- [Exercise aim]
Retype every line of the items below without changing anything.

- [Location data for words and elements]
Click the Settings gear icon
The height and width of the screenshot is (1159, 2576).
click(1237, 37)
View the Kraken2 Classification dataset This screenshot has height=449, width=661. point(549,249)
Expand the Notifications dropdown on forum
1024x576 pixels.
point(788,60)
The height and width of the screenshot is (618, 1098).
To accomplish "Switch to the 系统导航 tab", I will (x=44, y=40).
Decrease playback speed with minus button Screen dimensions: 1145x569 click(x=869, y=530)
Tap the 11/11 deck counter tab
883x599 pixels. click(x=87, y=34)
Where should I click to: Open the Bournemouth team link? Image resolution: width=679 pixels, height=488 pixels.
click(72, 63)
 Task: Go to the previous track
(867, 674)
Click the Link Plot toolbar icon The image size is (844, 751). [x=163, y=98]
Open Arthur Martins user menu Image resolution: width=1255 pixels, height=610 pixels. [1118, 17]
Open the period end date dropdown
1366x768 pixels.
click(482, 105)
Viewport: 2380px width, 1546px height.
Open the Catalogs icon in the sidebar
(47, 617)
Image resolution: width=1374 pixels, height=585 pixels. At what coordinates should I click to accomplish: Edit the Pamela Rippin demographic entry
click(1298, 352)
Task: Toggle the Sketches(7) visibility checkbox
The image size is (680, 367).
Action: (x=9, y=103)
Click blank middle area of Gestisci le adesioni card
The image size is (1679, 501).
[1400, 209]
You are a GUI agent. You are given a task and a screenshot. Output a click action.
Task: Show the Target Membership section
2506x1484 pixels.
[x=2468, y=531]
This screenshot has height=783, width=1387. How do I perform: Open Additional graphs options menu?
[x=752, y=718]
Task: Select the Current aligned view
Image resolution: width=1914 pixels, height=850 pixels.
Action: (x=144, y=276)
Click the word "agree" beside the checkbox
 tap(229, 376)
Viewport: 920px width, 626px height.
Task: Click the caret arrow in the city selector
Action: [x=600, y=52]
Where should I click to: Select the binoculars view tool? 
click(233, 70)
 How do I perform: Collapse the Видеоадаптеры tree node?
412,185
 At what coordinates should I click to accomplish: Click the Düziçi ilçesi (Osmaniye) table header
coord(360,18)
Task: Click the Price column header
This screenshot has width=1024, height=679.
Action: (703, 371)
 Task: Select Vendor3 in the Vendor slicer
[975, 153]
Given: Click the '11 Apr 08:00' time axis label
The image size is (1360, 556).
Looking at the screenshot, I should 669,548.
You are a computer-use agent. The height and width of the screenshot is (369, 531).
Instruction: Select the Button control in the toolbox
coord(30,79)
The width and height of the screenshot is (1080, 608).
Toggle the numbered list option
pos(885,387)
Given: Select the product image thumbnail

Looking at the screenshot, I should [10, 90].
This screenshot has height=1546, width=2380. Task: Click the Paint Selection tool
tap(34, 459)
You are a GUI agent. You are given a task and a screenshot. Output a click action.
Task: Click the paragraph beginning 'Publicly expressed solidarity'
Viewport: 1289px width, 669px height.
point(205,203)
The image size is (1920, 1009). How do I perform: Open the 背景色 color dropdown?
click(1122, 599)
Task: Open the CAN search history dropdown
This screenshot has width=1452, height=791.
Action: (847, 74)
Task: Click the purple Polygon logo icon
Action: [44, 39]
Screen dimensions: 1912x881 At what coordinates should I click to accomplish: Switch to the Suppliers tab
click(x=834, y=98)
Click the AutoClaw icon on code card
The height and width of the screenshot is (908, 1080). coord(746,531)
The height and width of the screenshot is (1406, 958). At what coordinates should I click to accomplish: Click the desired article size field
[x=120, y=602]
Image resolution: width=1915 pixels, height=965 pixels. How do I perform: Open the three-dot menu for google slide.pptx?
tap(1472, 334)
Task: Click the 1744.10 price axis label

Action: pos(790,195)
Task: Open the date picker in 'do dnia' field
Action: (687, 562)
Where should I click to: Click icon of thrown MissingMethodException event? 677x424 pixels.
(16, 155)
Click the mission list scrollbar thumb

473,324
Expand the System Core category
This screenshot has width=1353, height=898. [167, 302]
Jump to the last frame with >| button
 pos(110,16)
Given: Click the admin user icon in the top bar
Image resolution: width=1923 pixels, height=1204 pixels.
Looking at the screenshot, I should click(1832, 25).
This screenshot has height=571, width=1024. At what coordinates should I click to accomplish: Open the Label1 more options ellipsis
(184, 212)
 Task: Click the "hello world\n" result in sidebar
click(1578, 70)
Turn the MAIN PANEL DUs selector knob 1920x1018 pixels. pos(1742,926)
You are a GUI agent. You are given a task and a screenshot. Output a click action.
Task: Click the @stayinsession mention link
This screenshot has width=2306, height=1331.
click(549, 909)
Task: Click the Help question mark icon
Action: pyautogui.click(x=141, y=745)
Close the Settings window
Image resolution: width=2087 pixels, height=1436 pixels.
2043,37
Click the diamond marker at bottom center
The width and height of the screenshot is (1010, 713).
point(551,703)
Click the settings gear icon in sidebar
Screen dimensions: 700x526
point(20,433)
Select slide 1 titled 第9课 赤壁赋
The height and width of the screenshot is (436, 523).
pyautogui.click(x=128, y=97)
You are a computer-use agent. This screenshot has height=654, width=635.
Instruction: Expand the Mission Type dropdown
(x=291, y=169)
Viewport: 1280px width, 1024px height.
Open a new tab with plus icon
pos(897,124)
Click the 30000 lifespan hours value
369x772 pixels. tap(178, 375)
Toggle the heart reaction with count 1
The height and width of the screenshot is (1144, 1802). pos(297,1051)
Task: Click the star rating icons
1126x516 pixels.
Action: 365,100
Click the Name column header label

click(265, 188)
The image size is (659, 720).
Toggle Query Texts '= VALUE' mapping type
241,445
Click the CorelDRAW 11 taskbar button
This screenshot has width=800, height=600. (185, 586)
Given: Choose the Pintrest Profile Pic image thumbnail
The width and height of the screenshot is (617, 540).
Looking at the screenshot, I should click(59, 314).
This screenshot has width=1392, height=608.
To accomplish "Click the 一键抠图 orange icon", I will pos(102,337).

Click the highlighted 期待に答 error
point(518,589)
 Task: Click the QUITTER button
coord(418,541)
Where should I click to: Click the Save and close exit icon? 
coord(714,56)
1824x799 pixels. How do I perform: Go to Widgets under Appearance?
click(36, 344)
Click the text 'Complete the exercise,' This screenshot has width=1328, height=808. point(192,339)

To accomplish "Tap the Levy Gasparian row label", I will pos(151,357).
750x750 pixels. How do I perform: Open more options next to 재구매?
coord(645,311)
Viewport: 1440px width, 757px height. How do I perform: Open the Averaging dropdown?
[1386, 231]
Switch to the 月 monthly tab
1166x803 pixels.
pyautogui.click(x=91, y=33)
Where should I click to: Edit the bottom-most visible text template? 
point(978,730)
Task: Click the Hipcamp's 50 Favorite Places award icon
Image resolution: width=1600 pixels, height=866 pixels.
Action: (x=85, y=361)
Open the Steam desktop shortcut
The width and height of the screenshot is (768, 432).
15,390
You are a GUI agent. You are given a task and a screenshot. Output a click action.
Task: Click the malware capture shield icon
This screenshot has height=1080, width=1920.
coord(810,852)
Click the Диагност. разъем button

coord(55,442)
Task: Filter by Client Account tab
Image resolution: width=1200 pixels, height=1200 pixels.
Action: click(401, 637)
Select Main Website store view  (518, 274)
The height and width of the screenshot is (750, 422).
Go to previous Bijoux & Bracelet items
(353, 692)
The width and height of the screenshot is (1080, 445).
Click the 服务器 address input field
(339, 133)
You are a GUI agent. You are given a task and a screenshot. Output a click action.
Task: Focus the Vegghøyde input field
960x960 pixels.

- [Output of the exercise]
Click the Settings gear icon
The height and width of the screenshot is (1159, 2576).
click(1237, 37)
View the Kraken2 Classification dataset This screenshot has height=449, width=661. point(549,249)
Expand the Notifications dropdown on forum
1024x576 pixels.
point(788,60)
The height and width of the screenshot is (618, 1098).
To accomplish "Switch to the 系统导航 tab", I will (x=44, y=40).
Decrease playback speed with minus button Screen dimensions: 1145x569 click(x=869, y=530)
Tap the 11/11 deck counter tab
883x599 pixels. click(x=87, y=34)
Where should I click to: Open the Bournemouth team link? Image resolution: width=679 pixels, height=488 pixels.
click(72, 63)
 Task: Go to the previous track
(867, 674)
Click the Link Plot toolbar icon The image size is (844, 751). [x=163, y=98]
Open Arthur Martins user menu Image resolution: width=1255 pixels, height=610 pixels. [1118, 17]
Open the period end date dropdown
1366x768 pixels.
click(482, 105)
Viewport: 2380px width, 1546px height.
Open the Catalogs icon in the sidebar
(47, 617)
Image resolution: width=1374 pixels, height=585 pixels. At what coordinates should I click to accomplish: Edit the Pamela Rippin demographic entry
click(1298, 352)
Task: Toggle the Sketches(7) visibility checkbox
The image size is (680, 367).
Action: (x=9, y=103)
Click blank middle area of Gestisci le adesioni card
The image size is (1679, 501).
[1400, 209]
You are a GUI agent. You are given a task and a screenshot. Output a click action.
Task: Show the Target Membership section
2506x1484 pixels.
[x=2468, y=531]
This screenshot has height=783, width=1387. How do I perform: Open Additional graphs options menu?
[x=752, y=718]
Task: Select the Current aligned view
Image resolution: width=1914 pixels, height=850 pixels.
Action: (x=144, y=276)
Click the word "agree" beside the checkbox
 tap(229, 376)
Viewport: 920px width, 626px height.
Task: Click the caret arrow in the city selector
Action: [x=600, y=52]
Where should I click to: Select the binoculars view tool? 
click(233, 70)
 How do I perform: Collapse the Видеоадаптеры tree node?
412,185
 At what coordinates should I click to accomplish: Click the Düziçi ilçesi (Osmaniye) table header
coord(360,18)
Task: Click the Price column header
This screenshot has width=1024, height=679.
Action: (703, 371)
 Task: Select Vendor3 in the Vendor slicer
[975, 153]
Given: Click the '11 Apr 08:00' time axis label
The image size is (1360, 556).
Looking at the screenshot, I should 669,548.
You are a computer-use agent. The height and width of the screenshot is (369, 531).
Instruction: Select the Button control in the toolbox
coord(30,79)
The width and height of the screenshot is (1080, 608).
Toggle the numbered list option
pos(885,387)
Given: Select the product image thumbnail

Looking at the screenshot, I should [10, 90].
This screenshot has height=1546, width=2380. Task: Click the Paint Selection tool
tap(34, 459)
You are a GUI agent. You are given a task and a screenshot. Output a click action.
Task: Click the paragraph beginning 'Publicly expressed solidarity'
Viewport: 1289px width, 669px height.
point(205,203)
The image size is (1920, 1009). How do I perform: Open the 背景色 color dropdown?
click(1122, 599)
Task: Open the CAN search history dropdown
This screenshot has width=1452, height=791.
Action: (847, 74)
Task: Click the purple Polygon logo icon
Action: [44, 39]
Screen dimensions: 1912x881 At what coordinates should I click to accomplish: Switch to the Suppliers tab
click(x=834, y=98)
Click the AutoClaw icon on code card
The height and width of the screenshot is (908, 1080). coord(746,531)
The height and width of the screenshot is (1406, 958). At what coordinates should I click to accomplish: Click the desired article size field
[x=120, y=602]
Image resolution: width=1915 pixels, height=965 pixels. How do I perform: Open the three-dot menu for google slide.pptx?
tap(1472, 334)
Task: Click the 1744.10 price axis label

Action: pos(790,195)
Task: Open the date picker in 'do dnia' field
Action: (687, 562)
Where should I click to: Click icon of thrown MissingMethodException event? 677x424 pixels.
(16, 155)
Click the mission list scrollbar thumb

473,324
Expand the System Core category
This screenshot has width=1353, height=898. [167, 302]
Jump to the last frame with >| button
 pos(110,16)
Given: Click the admin user icon in the top bar
Image resolution: width=1923 pixels, height=1204 pixels.
Looking at the screenshot, I should click(1832, 25).
This screenshot has height=571, width=1024. At what coordinates should I click to accomplish: Open the Label1 more options ellipsis
(184, 212)
 Task: Click the "hello world\n" result in sidebar
click(1578, 70)
Turn the MAIN PANEL DUs selector knob 1920x1018 pixels. pos(1742,926)
You are a GUI agent. You are given a task and a screenshot. Output a click action.
Task: Click the @stayinsession mention link
This screenshot has width=2306, height=1331.
click(549, 909)
Task: Click the Help question mark icon
Action: pyautogui.click(x=141, y=745)
Close the Settings window
Image resolution: width=2087 pixels, height=1436 pixels.
2043,37
Click the diamond marker at bottom center
The width and height of the screenshot is (1010, 713).
point(551,703)
Click the settings gear icon in sidebar
Screen dimensions: 700x526
point(20,433)
Select slide 1 titled 第9课 赤壁赋
The height and width of the screenshot is (436, 523).
pyautogui.click(x=128, y=97)
You are a computer-use agent. This screenshot has height=654, width=635.
Instruction: Expand the Mission Type dropdown
(x=291, y=169)
Viewport: 1280px width, 1024px height.
Open a new tab with plus icon
pos(897,124)
Click the 30000 lifespan hours value
369x772 pixels. tap(178, 375)
Toggle the heart reaction with count 1
The height and width of the screenshot is (1144, 1802). pos(297,1051)
Task: Click the star rating icons
1126x516 pixels.
Action: 365,100
Click the Name column header label

click(265, 188)
The image size is (659, 720).
Toggle Query Texts '= VALUE' mapping type
241,445
Click the CorelDRAW 11 taskbar button
This screenshot has width=800, height=600. (185, 586)
Given: Choose the Pintrest Profile Pic image thumbnail
The width and height of the screenshot is (617, 540).
Looking at the screenshot, I should click(59, 314).
This screenshot has width=1392, height=608.
To accomplish "Click the 一键抠图 orange icon", I will pos(102,337).

Click the highlighted 期待に答 error
point(518,589)
 Task: Click the QUITTER button
coord(418,541)
Where should I click to: Click the Save and close exit icon? 
coord(714,56)
1824x799 pixels. How do I perform: Go to Widgets under Appearance?
click(36, 344)
Click the text 'Complete the exercise,' This screenshot has width=1328, height=808. point(192,339)

To accomplish "Tap the Levy Gasparian row label", I will pos(151,357).
750x750 pixels. How do I perform: Open more options next to 재구매?
coord(645,311)
Viewport: 1440px width, 757px height. How do I perform: Open the Averaging dropdown?
[1386, 231]
Switch to the 月 monthly tab
1166x803 pixels.
pyautogui.click(x=91, y=33)
Where should I click to: Edit the bottom-most visible text template? 
point(978,730)
Task: Click the Hipcamp's 50 Favorite Places award icon
Image resolution: width=1600 pixels, height=866 pixels.
Action: (x=85, y=361)
Open the Steam desktop shortcut
The width and height of the screenshot is (768, 432).
15,390
You are a GUI agent. You are given a task and a screenshot. Output a click action.
Task: Click the malware capture shield icon
This screenshot has height=1080, width=1920.
coord(810,852)
Click the Диагност. разъем button

coord(55,442)
Task: Filter by Client Account tab
Image resolution: width=1200 pixels, height=1200 pixels.
Action: click(401, 637)
Select Main Website store view  (518, 274)
The height and width of the screenshot is (750, 422).
Go to previous Bijoux & Bracelet items
(353, 692)
The width and height of the screenshot is (1080, 445).
Click the 服务器 address input field
(339, 133)
You are a GUI agent. You are given a task and a screenshot. Output a click action.
Task: Focus the Vegghøyde input field
960x960 pixels.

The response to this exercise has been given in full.